CC: My biggest advice always, to any creator of any kind, is work begets work. So finish your stuff and put it out there. I always wanted to write comics; I always wanted to break in. So I wrote my first novel, Boy Proof, which is about a girl who is obsessed with Vertigo Comics, and an editor at Vertigo read it. They called me and asked if I’m interested in writing comics. The point is make work. Even if you do something that is not comics, editors consume things, read things. So when they are looking for people, if you have something that you’ve put out, it gives them an opportunity to take a chance on you because they know you’ve finished something, completed it, gone through an editorial process. Editors want to know that you can take notes and finish a project.

TCR: In your writing, you have a wide array of different representation—in Shifting Earth, in your past works. Is that something you think about when you’re writing, something you consider later, or does it just happen naturally?

CC: One hundred percent [I’ve] always been thinking about it, from the get-go. From my first novel, I’ve always had diverse casts; I’ve always thought about it. For Shifting Earth, I did ask my friend, Adam, a sensitivity reader, to make sure I wasn’t falling into any traps that I didn’t know about, even though diversity has been part of my practice for my entire career. But just like I’ve talked to scientists, I’ve always had readers to make sure I’m not [overlooking] something. I’m sure if I looked back, I would feel like, I shouldn’t have written that or That was an unconscious bias I didn’t realize, so now I just make sure that I get somebody to talk to. It’s surprising! When Adam gave me his notes back, he was like, So here’s [an issue]. Oh, my gosh; I didn’t even know! And they were such easy fixes.

TCR: A lot of terms we used to use we are now realizing are hurtful and harmful.

CC: I just did a comic book for Critical Role, and they also had a sensitivity reader to read this script, and I just found it to be enlightening and helpful and very natural to fold into the notes that were given. Make sure you are doing things with intention.

TCR: So we’ve talked about theses heroes fighting battles not too far from our home. If step one is buying Shifting Earth, step two is educating ourselves with Shifting Earth and other climate change education. What’s step three? What else do you think we can do? What do you think is the next step?

CC: I’m hopeful something that Shifting Earth brings attention to is we need plant diversity to handle the coming climate crisis that we are dealing with. If you don’t have plants that can bend in the wind, then, guess what, you’re not going to have crops. I don’t know; I would love for people to start planting butterfly and bee gardens, drought-resistant front yards. Vote!

TCR: Right! Absolutely.

CC: Vote, reduce your food waste, plant a bee and butterfly garden, recycle—upcycling, like clothes.

TCR: Simple things we can do! Has this stuff been in your life a long time?
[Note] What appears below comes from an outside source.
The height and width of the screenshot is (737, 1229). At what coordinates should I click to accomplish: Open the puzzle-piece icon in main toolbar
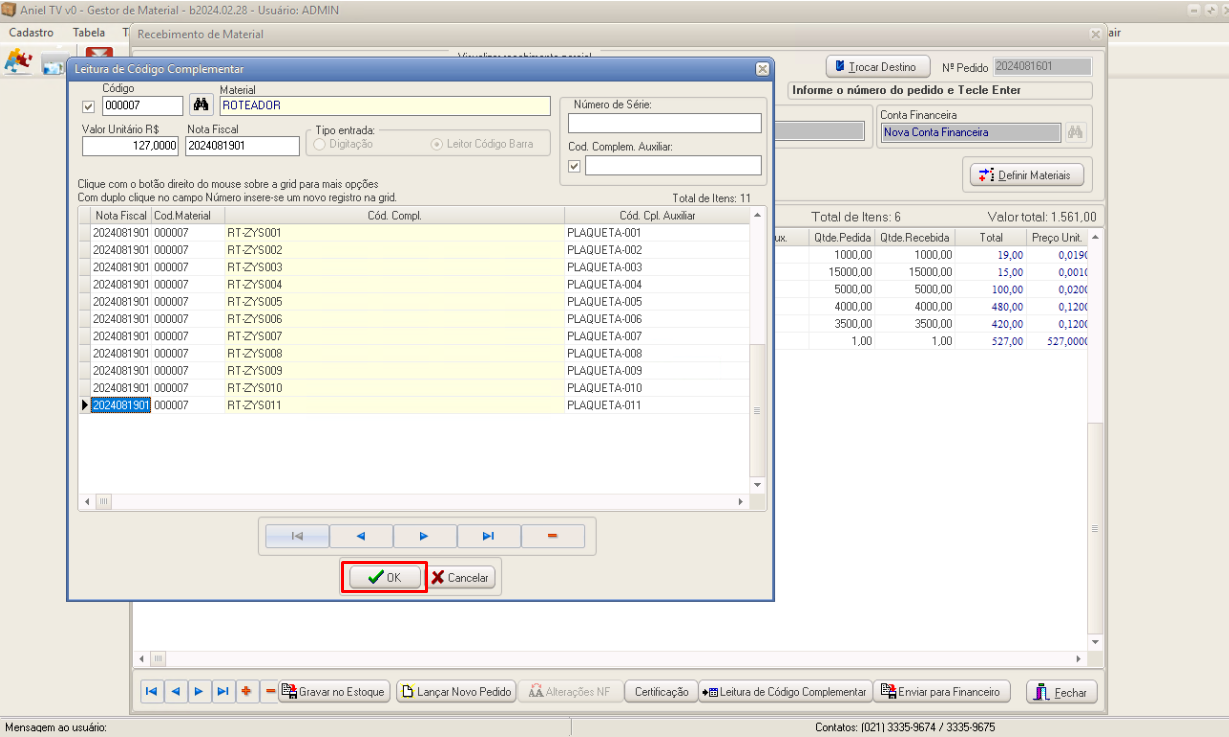17,62
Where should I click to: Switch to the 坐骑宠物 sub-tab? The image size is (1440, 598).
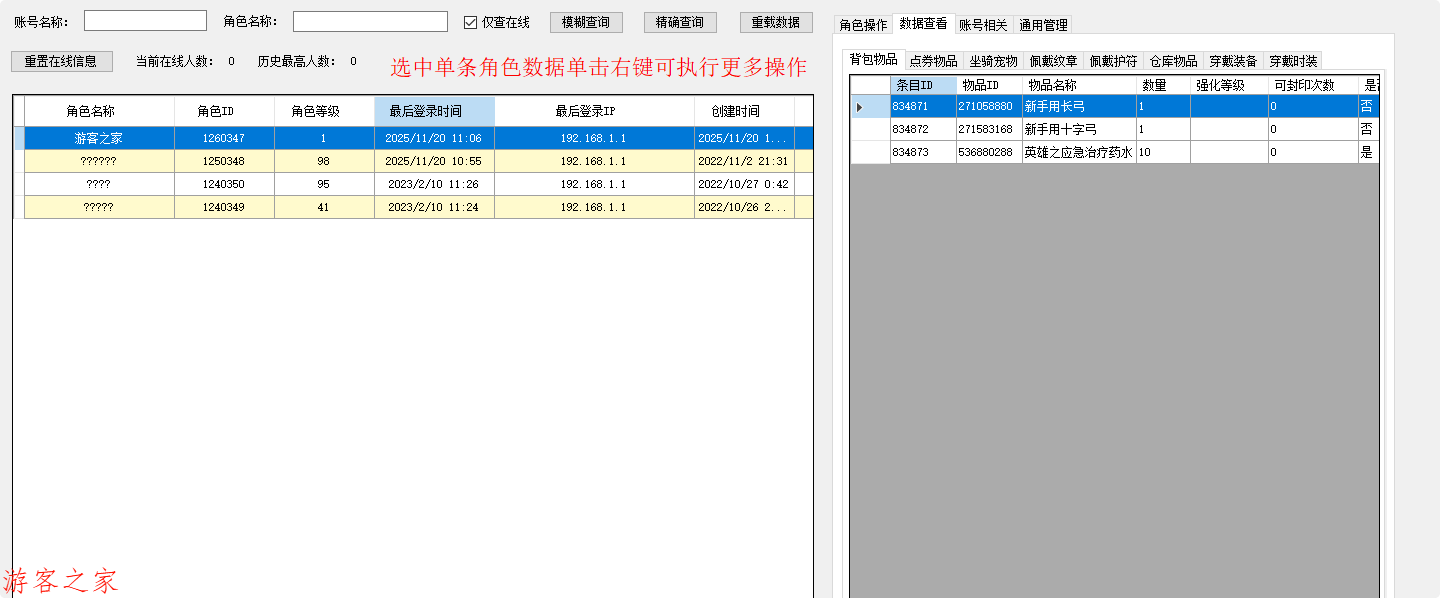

CC: I have been in climate change since the ’80’s. I started in my dorm at NYU, creating the recycling center in my dorm. [I] collected the cans and brought them to the center every weekend, so it has been something I’ve been thinking about for a really long time.

TCR: So, to wrap up, what do you want people to know, to walk away with after reading Shifting Earth, if there was one message over all others?

CC: Love your Mother Earth and take care of her.

TCR: That’s beautiful. That’s perfect.

CC: It’s never too late to start.

 

Michael Medina is a queer writer and purveyor of all things storytelling (from theatre to podcasting to putting words on paper). Pursuing his MFA in creative writing from the University of California, Riverside-Palm Desert, he is a self-proclaimed nerdy social justice warrior whose goal is to infiltrate heteronormative genres with queer, colorful, and inclusive themes. He curates The Coachella Review’s column Voice to Books.